Mittwoch, 21.09.2016 14:30

Kommentar von Ethan Kauder

Robert Sasse: Herr Kauder, angesichts der Aktien der beiden größten Deutschen Banken macht sich Ratlosigkeit unter den Anlegern breit. Die Frage lautet, ob bereits schon alles gesagt worden ist und einem nichts anderes übrig bleibt als abzuwarten, wie sich die Lage entwickelt. Oder sind kurzfristig nicht doch noch Impulse zu erwarten?

Ethan Kauder: Das aktuelle Umfeld hat auch die Commerzbank zu einem Umstrukturierungsprozess gezwungen, der derzeit noch in vollem Gange ist. Welche Maßnahmen das Institut genau ergreifen wird, um die Rentabilität sicherzustellen, ist allerdings noch unklar.
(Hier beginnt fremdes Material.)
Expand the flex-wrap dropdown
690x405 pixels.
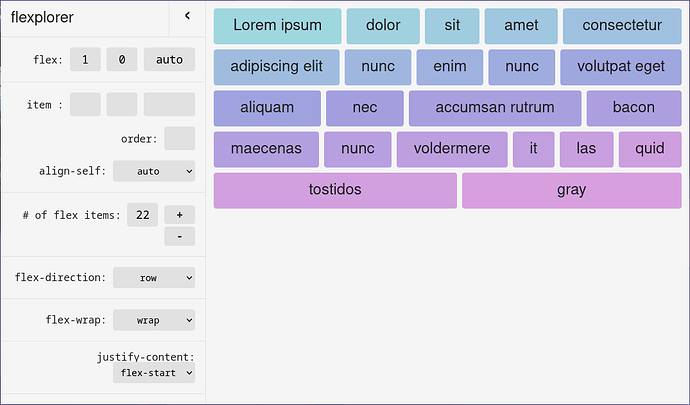click(x=154, y=320)
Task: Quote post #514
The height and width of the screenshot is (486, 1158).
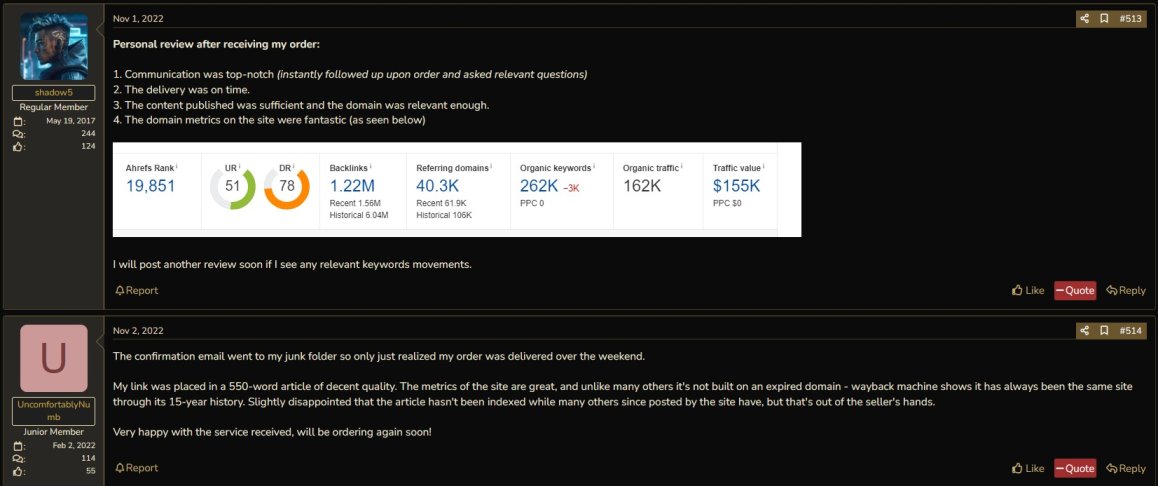Action: pos(1075,468)
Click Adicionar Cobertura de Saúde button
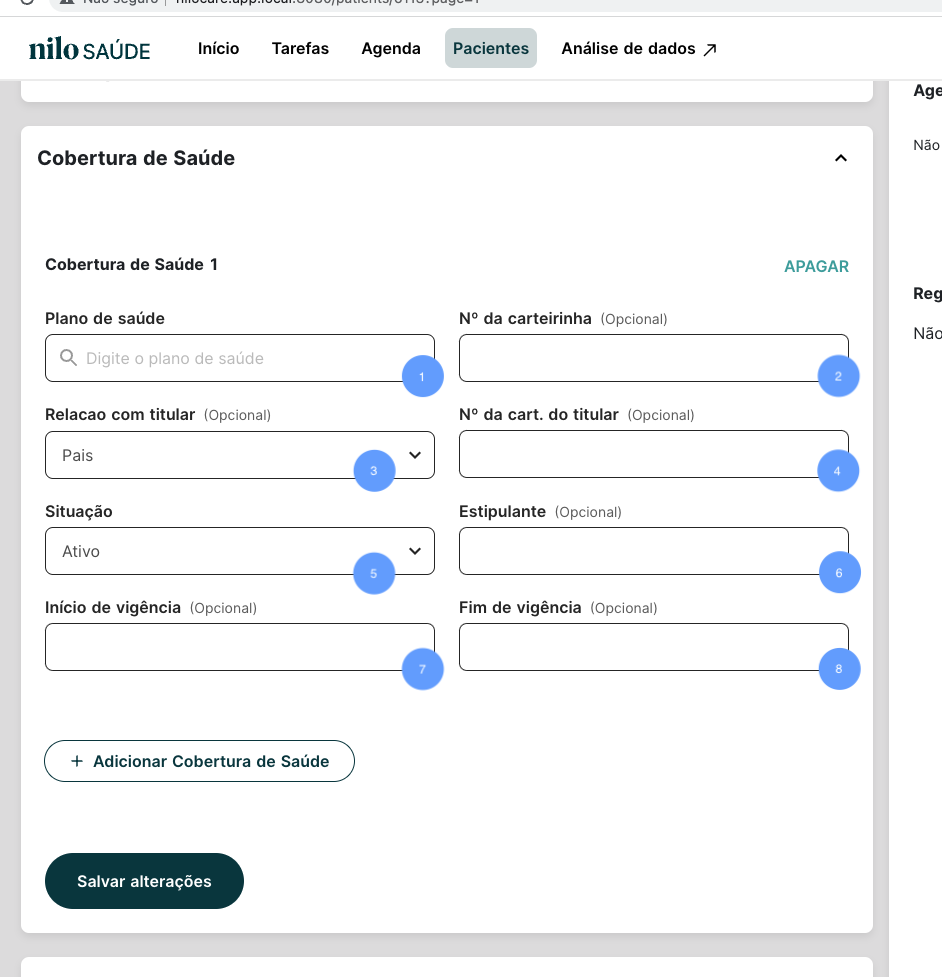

Robert Sasse: Die Gerüchte um eine mögliche Fusion mit der Deutschen Bank scheinen jedoch erst einmal vom Tisch zu sein.

Ethan Kauder: Ja, die beiden Vorstandschefs Martin Zielke und John Cryan waren sich zwar einige darin, dass es zu viele Banken in Deutschland gibt. Doch das war vielleicht eher als Ansage an die kleineren, beispielsweise die Volks- und Raiffeisenbanken zu verstehen. ZU einer Konsolidierung der Großbanken wird es wohl in naher Zukunft nicht kommen. Diese Spekulationen zeigen jedoch, dass man versucht, in alle Richtungen zu denken. Aufgrund der Niedrigzinspolitik der EZB und einem ganzen Haufen an regulatorischen Vorschriften ist der Handlungsspielraum der Banken wirklich nicht gerade groß.

Robert Sasse: Nun ruhen die Hoffnungen der Anleger auf einer Zinswende in den USA.

Ethan Kauder: Bis jetzt hat sich die Fed offen gehalten, ob es im Dezember zu einer Zinserhöhung kommt. Womöglich hat sich die Situation der US-Wirtschaft entsprechend verbessert, was zu einer solchen Entscheidung beitragen würde. Schon die Tatsache, dass ein solcher Schritt nicht ausgeschlossen wurde, hat auf dem US-Aktienmarkt Für Aufwind gesorgt. Die Wirkung auf die Commerzbank-Aktie blieb nicht aus. Und dann haben wir da noch die EZB. Ob deren Programm über das nächste Frühjahr hinaus weiterläuft, ist ebenfalls noch unklar. Die Banken kritisieren aber ohnehin, dass die Lockerungsmaßnahmen nicht zu einer höheren Vergabe an Krediten geführt habe, der Effekt sei höchstens minimal.

Robert Sasse: Herr Kauder, vielen Dank für das Gespräch.